[Stored items from a collection]
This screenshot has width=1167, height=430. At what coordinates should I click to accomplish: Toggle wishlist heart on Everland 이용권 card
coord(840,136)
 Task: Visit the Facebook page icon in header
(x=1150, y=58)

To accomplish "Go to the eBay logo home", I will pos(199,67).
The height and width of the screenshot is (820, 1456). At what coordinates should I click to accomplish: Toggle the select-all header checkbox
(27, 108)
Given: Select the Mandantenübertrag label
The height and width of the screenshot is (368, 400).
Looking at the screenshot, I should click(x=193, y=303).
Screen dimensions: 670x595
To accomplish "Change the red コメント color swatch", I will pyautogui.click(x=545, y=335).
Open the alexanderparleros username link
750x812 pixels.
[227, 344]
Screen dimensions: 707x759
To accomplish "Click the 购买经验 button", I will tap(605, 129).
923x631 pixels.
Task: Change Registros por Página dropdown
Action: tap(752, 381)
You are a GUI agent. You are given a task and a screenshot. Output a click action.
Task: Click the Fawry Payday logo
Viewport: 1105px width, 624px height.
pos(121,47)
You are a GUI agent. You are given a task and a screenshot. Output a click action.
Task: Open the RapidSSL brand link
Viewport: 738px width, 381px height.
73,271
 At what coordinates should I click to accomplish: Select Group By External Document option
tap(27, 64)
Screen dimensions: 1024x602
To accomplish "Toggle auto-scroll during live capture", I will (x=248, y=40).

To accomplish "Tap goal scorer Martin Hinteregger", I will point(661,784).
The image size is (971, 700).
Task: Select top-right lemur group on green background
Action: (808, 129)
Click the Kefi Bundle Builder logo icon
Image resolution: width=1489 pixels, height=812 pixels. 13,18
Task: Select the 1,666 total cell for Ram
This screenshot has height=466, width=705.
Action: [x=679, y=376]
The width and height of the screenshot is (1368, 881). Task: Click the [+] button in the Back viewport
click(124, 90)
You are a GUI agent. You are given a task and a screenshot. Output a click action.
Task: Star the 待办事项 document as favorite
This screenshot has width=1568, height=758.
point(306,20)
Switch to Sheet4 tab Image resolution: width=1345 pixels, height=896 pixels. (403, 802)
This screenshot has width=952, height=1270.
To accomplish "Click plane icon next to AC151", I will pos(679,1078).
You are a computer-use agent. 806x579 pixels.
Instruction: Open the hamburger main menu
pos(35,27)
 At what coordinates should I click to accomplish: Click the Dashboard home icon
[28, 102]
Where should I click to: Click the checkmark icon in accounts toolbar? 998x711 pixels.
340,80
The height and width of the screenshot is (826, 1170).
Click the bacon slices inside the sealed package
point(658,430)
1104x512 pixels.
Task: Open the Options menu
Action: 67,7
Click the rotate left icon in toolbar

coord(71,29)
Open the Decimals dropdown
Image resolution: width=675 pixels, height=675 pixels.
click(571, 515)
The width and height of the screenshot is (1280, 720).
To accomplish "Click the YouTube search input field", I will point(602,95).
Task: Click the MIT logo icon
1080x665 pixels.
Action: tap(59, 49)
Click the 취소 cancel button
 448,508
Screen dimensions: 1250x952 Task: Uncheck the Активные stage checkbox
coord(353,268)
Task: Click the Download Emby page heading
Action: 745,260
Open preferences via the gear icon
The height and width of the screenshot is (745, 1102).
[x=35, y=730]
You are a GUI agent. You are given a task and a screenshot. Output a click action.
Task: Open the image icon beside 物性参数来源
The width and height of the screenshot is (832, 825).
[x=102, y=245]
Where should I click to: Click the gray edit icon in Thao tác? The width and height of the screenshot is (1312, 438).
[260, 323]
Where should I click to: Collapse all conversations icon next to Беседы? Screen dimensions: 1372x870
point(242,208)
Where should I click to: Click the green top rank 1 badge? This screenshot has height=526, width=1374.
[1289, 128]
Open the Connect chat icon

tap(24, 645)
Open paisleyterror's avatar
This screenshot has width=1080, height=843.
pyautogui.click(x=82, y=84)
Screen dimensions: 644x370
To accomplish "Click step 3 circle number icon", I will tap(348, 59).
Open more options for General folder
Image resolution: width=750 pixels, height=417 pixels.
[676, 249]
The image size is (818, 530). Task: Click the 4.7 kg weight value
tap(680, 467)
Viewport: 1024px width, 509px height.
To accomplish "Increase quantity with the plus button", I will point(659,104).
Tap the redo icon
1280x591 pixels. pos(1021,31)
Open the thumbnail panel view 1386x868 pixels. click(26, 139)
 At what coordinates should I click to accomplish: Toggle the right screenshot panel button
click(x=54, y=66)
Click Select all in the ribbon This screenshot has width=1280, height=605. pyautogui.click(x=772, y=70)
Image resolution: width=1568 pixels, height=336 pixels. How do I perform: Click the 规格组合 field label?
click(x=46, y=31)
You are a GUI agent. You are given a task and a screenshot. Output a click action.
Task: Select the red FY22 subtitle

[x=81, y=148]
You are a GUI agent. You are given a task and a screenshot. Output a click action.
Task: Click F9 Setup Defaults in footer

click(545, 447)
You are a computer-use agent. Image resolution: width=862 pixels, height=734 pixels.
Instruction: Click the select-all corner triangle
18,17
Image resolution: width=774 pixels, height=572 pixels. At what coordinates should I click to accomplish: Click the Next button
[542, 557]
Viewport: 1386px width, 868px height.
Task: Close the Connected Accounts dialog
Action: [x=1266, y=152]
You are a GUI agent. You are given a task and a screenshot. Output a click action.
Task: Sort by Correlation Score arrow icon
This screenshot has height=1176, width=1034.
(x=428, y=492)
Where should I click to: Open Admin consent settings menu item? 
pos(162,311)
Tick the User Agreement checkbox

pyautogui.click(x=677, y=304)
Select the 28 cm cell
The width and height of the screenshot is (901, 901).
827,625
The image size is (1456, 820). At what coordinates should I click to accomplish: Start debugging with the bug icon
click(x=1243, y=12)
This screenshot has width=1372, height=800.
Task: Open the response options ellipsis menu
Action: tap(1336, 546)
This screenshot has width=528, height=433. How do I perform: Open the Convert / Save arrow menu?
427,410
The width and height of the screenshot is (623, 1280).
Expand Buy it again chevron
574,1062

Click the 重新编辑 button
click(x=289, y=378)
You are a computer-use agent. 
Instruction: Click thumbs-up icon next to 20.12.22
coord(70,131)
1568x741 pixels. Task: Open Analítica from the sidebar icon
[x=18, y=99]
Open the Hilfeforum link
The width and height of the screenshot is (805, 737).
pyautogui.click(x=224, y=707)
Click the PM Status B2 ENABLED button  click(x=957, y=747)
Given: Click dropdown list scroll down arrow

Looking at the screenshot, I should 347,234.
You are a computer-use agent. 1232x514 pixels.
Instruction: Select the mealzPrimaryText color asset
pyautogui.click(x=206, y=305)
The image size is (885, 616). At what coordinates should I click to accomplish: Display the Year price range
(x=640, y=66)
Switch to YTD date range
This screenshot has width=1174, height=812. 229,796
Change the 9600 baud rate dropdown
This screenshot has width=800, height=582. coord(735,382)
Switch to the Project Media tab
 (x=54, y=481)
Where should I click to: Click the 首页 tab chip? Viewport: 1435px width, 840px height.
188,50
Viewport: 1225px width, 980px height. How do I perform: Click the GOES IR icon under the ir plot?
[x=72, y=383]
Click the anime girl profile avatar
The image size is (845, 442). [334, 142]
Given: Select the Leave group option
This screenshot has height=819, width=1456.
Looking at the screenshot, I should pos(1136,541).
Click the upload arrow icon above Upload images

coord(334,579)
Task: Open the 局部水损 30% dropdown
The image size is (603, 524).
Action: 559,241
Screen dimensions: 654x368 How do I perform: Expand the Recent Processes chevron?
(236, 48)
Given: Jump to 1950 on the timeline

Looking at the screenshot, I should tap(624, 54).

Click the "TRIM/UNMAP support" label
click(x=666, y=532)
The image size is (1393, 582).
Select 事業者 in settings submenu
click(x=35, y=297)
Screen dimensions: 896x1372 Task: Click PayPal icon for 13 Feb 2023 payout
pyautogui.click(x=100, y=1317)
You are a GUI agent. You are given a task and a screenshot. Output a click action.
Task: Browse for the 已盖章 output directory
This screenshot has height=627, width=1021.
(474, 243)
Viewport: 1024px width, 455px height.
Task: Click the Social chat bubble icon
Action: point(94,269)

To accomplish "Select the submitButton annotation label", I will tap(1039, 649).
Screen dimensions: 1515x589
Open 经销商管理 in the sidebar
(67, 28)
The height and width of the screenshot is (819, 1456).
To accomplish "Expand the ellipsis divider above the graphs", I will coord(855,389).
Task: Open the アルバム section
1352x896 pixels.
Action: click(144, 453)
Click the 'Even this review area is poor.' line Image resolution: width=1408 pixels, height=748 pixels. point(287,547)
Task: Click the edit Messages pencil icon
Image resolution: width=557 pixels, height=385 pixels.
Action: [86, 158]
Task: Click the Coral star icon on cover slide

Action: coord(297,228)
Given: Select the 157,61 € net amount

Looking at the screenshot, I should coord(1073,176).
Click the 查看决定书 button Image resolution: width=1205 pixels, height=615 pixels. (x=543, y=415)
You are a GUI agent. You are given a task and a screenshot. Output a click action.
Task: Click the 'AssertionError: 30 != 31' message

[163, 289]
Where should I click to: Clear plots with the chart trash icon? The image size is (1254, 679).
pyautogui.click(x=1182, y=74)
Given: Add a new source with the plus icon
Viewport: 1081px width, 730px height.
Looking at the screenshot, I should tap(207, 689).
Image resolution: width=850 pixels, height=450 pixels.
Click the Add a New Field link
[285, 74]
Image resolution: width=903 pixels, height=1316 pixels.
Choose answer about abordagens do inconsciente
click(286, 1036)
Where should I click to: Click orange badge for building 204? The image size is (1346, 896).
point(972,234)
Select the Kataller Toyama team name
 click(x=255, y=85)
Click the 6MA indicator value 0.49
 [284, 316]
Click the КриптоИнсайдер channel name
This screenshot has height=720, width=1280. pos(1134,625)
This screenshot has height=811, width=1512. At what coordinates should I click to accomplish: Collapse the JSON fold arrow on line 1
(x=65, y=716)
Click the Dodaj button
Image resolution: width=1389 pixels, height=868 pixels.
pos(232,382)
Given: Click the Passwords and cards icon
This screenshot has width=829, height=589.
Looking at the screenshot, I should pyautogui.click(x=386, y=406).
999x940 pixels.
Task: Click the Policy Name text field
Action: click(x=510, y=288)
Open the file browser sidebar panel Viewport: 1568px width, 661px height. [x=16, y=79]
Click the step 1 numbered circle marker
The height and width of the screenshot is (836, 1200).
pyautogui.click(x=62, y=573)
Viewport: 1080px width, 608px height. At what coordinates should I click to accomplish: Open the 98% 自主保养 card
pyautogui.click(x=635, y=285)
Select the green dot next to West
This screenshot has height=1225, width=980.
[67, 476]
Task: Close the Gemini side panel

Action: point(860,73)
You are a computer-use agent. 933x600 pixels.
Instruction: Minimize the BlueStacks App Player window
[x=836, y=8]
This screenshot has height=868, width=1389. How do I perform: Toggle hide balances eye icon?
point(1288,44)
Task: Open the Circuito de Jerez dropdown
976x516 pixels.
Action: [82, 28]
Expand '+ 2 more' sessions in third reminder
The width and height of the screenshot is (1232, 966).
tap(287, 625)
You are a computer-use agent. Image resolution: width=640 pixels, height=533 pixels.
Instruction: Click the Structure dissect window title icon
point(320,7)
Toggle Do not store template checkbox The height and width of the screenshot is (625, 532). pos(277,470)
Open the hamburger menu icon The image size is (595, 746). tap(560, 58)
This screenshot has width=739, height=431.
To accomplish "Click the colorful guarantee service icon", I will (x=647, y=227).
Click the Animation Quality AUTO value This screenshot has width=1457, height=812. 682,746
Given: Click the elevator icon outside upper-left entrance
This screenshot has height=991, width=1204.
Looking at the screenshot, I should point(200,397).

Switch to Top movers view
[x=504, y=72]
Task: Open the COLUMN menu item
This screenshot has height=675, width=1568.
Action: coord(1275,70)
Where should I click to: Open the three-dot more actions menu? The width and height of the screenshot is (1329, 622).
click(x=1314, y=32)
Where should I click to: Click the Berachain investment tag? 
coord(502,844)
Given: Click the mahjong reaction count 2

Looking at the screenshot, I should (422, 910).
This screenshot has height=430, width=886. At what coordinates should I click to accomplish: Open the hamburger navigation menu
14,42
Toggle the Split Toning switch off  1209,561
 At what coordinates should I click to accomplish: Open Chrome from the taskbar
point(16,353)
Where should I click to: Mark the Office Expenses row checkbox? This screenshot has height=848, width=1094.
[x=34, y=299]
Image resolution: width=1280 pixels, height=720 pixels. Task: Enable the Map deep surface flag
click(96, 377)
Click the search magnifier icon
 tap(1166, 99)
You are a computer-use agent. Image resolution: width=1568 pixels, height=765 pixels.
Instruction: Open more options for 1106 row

## TASK DETAILS
Replace "Open" with "Launch" in the records, covering only the lines from the one that contains "Open the file" through the one that contains "Action: [82, 28]", inclusive. Return those lines with everything else unchanged.

## EXERCISE OUTPUT
Launch the file browser sidebar panel Viewport: 1568px width, 661px height. [x=16, y=79]
Click the step 1 numbered circle marker
The height and width of the screenshot is (836, 1200).
pyautogui.click(x=62, y=573)
Viewport: 1080px width, 608px height. At what coordinates should I click to accomplish: Launch the 98% 自主保养 card
pyautogui.click(x=635, y=285)
Select the green dot next to West
This screenshot has height=1225, width=980.
[67, 476]
Task: Close the Gemini side panel

Action: point(860,73)
You are a computer-use agent. 933x600 pixels.
Instruction: Minimize the BlueStacks App Player window
[x=836, y=8]
This screenshot has height=868, width=1389. How do I perform: Toggle hide balances eye icon?
point(1288,44)
Task: Launch the Circuito de Jerez dropdown
976x516 pixels.
Action: [82, 28]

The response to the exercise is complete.